* **Screenshot grounding data**
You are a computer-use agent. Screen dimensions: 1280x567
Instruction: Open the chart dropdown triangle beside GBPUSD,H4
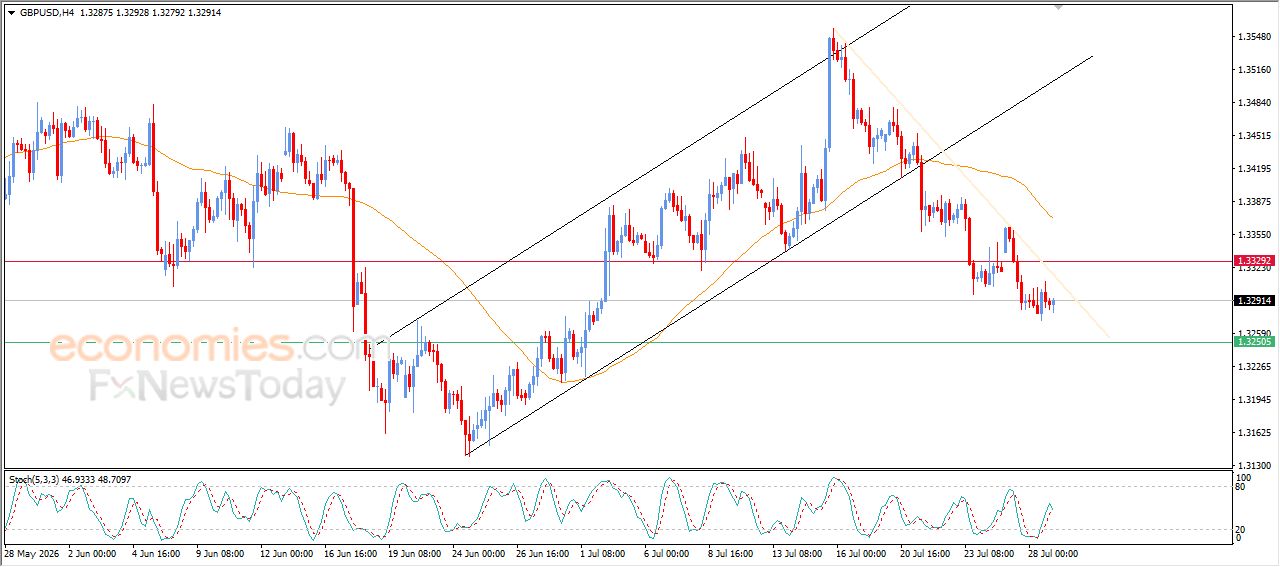11,13
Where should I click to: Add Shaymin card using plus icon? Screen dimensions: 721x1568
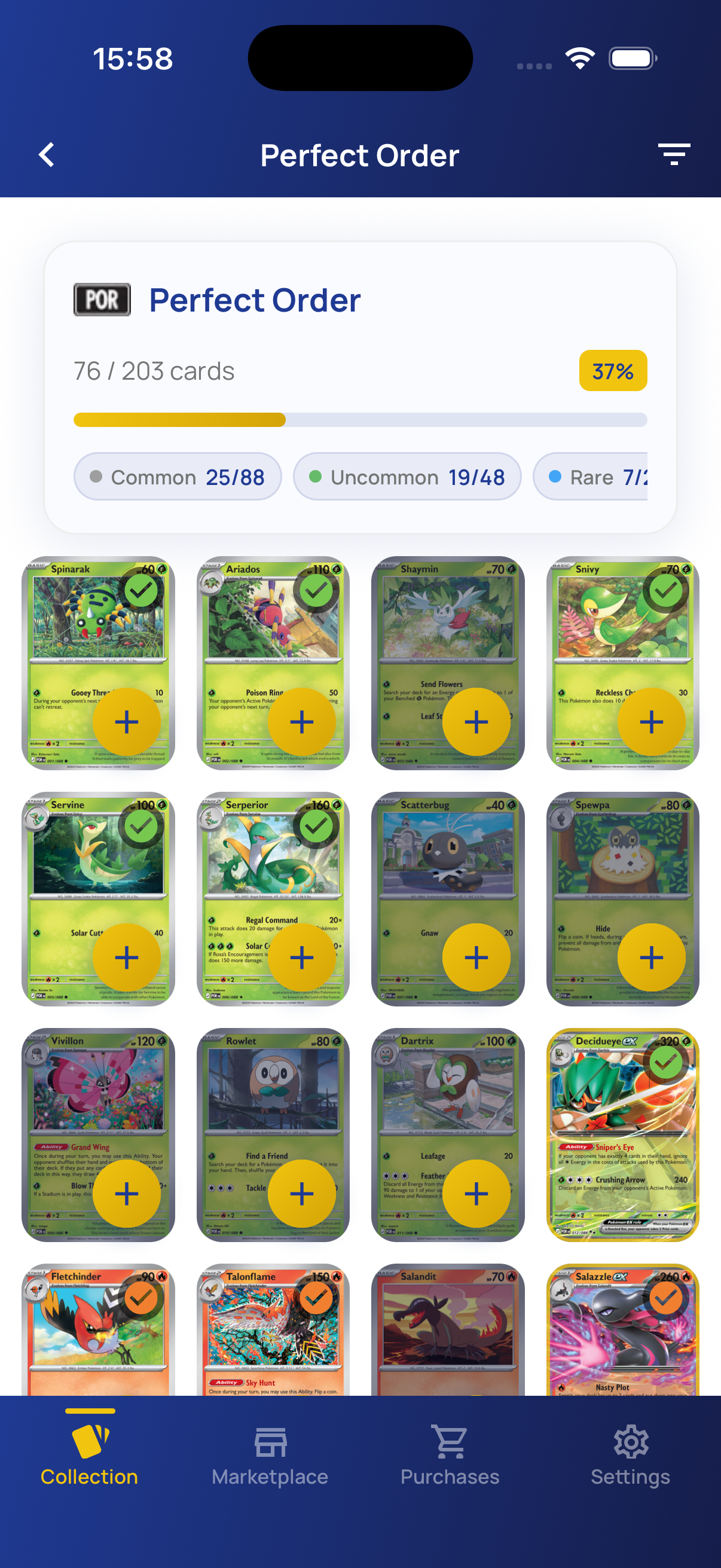[476, 722]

* **What the task asks**
You need to restate all of the entries above exactly and leave the pictures behind.

* **Exercise result**
You are a computer-use agent. Screen dimensions: 1280x567
Instruction: Open the chart dropdown triangle beside GBPUSD,H4
11,13
Where should I click to: Add Shaymin card using plus icon? Screen dimensions: 721x1568
[476, 722]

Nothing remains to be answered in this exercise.